I’m not a medical professional, and I’m no expert on mental health, so I can’t tell you how to treat your depression. All I can do is tell you my story. My story of recovery includes a lot of factors. It includes faith, hope, purposeful thinking, and recently, medication. After seeing a doctor who determined that I was, in fact, dealing with depression, anxiety, and post-traumatic stress, I felt a sense of relief. I truly thought I was going crazy, but hearing someone put a name to my pain, made me feel better. Instead of guilting myself, I started to give myself grace. My battle was not my fault, and yours isn’t either.
It’s been two years since my brother’s death and my son’s diagnosis, and I can honestly say that I now have so many more good days than bad days. I still have hard days, but now I know that my bad days don’t make me weak, they make me strong because of how hard I fight to get through them.

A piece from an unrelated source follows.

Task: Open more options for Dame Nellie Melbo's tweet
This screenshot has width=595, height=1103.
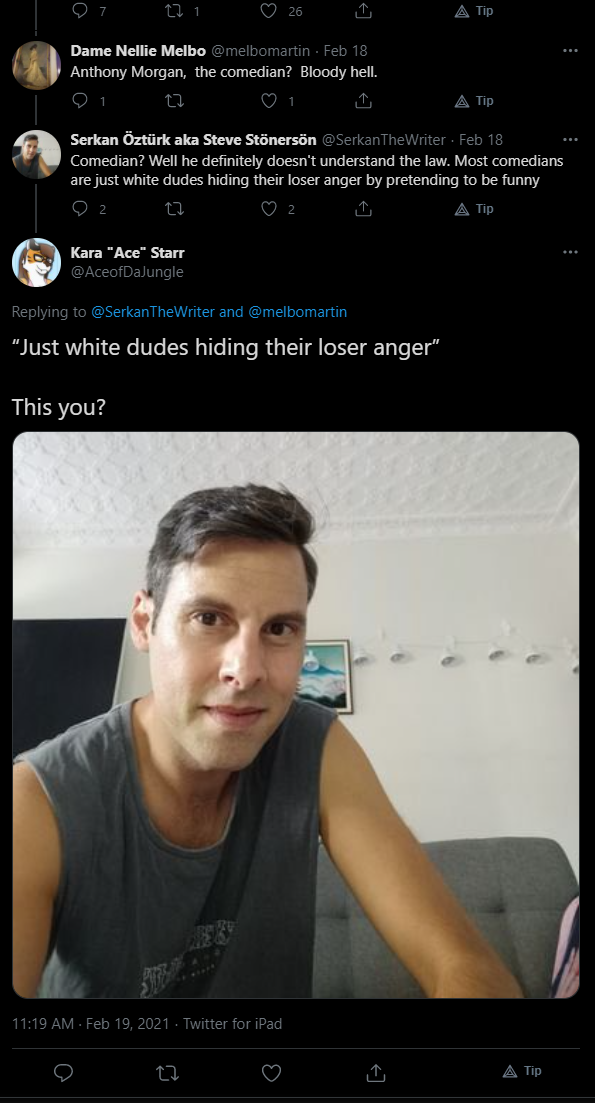Action: [x=570, y=51]
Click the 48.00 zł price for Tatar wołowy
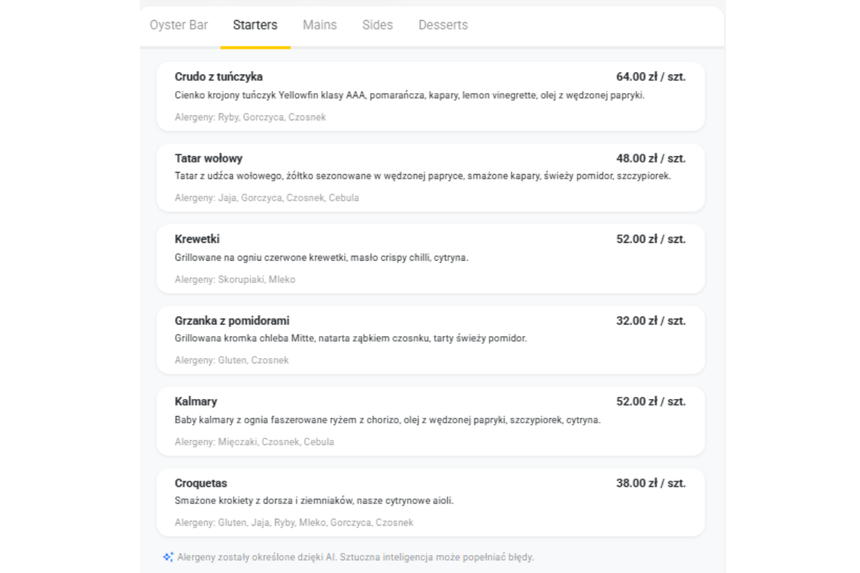This screenshot has height=573, width=860. point(650,158)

I’ve learned that in the presence of darkness, there is always a glimpse of light too. My God will never forsake me, my hope will never abandon me, and my mind will not surrender to my depression. The important part is that I don’t give up.
If you are struggling with depression, don’t lose hope. There is always hope for a better day tomorrow. Don’t give up. Your battle doesn’t make you weak, it makes you stronger. Keep going and always remember to fight back against those thoughts of hopelessness. In the words of one of my favorite songs, “Fight on, fighter.”
My depression is so much better than it used to be, but it’s not gone. It’s a challenge that I might have to face for the rest of my life. Its triggers are not something I can avoid as a Duchenne parent. Worry, anxiety, and fear still show up often, but they don’t stay, and that’s what I try to focus on. If today is difficult, tomorrow is another day to try again. Feelings are not facts, and as C.S Lewis said, “Faith is the art of holding onto things in spite of your changing moods and circumstances.”
I see your struggles, because I have them too. I see you fall down sometimes, I do too, but I also see you get back up and keep fighting. I see you hold onto hope for a better tomorrow. I see you so clearly, because I am you, but I no longer try to hide my struggle from the world.
Now I don’t just see pain, I see beautiful moments of joy every day. Even on the hard days when depression takes over, I see a faith that keeps me going. God is with me just as much in the storms as he is in the sunshine. I see a strength that will not be depleted by depression and a hope that will not be stolen by my struggles. The brokenness that I feel will not take away from the beauty that surrounds me.
I may feel defeated sometimes, but that is a feeling, not a fact. The fact is that I’m not broken because I have depression, I’m brave, and so are you.